El catedrático emérito de Derecho Administrativo de la Universidad Complutense de Madrid Tomás Ramón Fernández Rodríguez ha constatado que España tiene un Estado autonómico "débil, disfuncional y en buena parte ingobernable" conformado por "17 estaditos muy orgullosos de haberse conocido". A su entender, la crisis ha demostrado que "no se puede financiar", por lo que ha abogado por reducir el número de autonomías.

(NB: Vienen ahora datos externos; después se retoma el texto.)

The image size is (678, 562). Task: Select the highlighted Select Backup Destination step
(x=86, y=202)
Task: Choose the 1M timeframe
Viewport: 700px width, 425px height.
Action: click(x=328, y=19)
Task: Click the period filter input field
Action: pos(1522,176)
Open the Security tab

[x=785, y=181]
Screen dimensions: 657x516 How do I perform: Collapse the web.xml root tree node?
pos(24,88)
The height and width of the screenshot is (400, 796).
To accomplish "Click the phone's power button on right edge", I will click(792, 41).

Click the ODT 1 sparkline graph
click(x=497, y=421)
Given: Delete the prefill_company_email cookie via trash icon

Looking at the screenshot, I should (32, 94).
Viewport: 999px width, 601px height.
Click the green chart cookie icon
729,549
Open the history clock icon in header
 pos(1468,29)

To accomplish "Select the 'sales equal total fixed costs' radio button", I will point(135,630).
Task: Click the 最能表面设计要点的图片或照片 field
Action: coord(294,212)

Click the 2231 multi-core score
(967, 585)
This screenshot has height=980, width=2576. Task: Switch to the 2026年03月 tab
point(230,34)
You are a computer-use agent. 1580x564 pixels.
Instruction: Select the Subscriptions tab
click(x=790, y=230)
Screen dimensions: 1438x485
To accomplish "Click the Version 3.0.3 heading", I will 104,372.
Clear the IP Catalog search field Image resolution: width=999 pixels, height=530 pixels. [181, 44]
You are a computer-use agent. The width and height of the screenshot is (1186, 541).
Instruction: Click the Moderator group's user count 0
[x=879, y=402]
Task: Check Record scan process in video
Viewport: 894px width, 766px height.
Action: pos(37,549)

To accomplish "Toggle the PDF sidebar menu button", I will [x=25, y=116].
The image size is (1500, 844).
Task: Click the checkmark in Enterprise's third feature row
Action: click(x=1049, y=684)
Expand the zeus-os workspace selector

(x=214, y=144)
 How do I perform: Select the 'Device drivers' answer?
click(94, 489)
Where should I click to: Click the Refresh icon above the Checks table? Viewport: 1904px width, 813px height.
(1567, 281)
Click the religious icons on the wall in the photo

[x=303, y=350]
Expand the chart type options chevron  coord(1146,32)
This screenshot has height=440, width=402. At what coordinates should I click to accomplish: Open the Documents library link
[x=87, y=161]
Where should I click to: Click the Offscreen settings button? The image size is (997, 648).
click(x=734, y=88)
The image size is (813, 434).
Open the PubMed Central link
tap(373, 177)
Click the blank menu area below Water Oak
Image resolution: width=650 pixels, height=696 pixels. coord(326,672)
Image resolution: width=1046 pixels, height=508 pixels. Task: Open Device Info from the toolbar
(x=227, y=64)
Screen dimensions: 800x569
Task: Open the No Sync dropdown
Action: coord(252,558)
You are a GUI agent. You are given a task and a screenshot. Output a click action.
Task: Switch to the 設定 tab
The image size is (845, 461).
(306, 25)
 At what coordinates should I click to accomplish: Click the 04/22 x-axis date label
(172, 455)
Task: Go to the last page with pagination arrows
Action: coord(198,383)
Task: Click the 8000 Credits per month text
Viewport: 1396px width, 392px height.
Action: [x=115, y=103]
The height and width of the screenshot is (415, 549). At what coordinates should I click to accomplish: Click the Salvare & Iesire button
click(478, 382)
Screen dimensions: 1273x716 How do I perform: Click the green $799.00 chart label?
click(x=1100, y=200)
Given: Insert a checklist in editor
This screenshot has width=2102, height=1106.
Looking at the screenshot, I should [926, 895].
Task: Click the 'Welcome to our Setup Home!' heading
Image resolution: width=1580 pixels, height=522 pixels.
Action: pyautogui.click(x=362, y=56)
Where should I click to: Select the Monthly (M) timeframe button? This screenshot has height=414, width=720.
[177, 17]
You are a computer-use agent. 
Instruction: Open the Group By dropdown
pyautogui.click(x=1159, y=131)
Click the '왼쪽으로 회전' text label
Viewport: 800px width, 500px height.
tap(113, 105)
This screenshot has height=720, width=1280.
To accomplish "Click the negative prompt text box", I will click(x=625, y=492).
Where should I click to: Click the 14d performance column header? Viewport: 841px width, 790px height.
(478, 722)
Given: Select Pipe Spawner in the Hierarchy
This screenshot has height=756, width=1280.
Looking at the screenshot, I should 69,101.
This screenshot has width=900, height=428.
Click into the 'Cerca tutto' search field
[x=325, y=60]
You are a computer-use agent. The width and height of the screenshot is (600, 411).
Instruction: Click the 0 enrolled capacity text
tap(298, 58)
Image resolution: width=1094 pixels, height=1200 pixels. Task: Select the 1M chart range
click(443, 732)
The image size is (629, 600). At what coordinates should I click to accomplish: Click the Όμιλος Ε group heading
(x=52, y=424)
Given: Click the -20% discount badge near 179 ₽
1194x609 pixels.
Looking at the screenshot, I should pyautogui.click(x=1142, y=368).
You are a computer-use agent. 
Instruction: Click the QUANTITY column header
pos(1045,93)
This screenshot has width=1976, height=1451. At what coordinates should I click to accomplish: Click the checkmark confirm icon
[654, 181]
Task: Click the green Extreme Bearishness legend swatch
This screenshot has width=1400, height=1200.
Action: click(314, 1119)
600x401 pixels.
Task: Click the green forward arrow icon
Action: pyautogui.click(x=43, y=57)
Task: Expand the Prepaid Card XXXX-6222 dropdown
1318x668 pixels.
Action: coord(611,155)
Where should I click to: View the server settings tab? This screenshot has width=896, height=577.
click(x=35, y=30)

En el marco del curso sobre 'El futuro del Estado autonómico' organizado por la Escola Galega de Administración Público (EGAP), Tomás Fernández se ha remitido al proceso de articulación del Estado autonómico, entre 1978 y 1983, y ha incidido en que éste no fue resultado de la reflexión de los constituyentes sino fruto de una "dinámica política atropellada".

"El Estado de las Autonomías se hizo a empellones", ha proclamado el catedrático emérito, quien ha admitido que había "una demanda generalizada de autonomía" y que el actual modelo es el fruto de un movimiento de "mimetismo y emulación". Y es que, ha alegado, los nacionalismos en España —en alusión al vasco y al catalán— son, a diferencia de lo que ocurre en otros países, los nacionalismos "de los ricos".

En este escenario de "dinámica política atropellada" y "mimetismo", ha interpretado que "pudo salir de todo" y lo que nació fue una España "de 17 estaditos muy orgullosos de haberse conocido", un Estado plural "muy grande" y en el que faltan mecanismos de cohesión que aseguren "que la orquesta toca la misma partitura".

Así, ha constatado que las 17 comunidades han reproducido "todos los chismes del Estado", con independencia de que "funcionen o no" y se han dotado "de una o varias de televisiones" o de sus propios consejos consultivos, por ejemplo.

Propuesta de reforma

Convencido de que si el modelo de Estado lo hubiesen articulado los constituyentes en base a sus reflexiones y no hubiese nacido como consecuencia de una "dinámica política" el resultado sería "muy distinto", ha considerado conveniente, más de 30 años después de este proceso, "pararse a pensar" sobre una reforma.

Así, ha asegurado que él no es partidario de "prescindir" del Estado de las Autonomías "ni por arriba ni por abajo", para añadir que sigue existiendo una opinión "muy mayoritaria" en la sociedad favorable a su continuidad, aunque crezca el número de personas que desearían "la recentralización y volver al Gobierno único".

En cualquier caso, ha defendido la necesidad de una reforma para lograr la "sostenibilidad" y ha argumentado que debería estar asentada, como primer pilar en la reducción del número de autonomías. "Si los constituyentes hubiesen podido decidir no se hubieran constituido 17 autonomías. No puede haber comunidades autónomas de 300.000 o 500.000 habitantes", ha alegado.

En segundo término, se ha mostrado partidario de "repartir con precisión" las competencias del Gobierno central y de las autonomías para evitar "vivir en una perpetua inseguridad".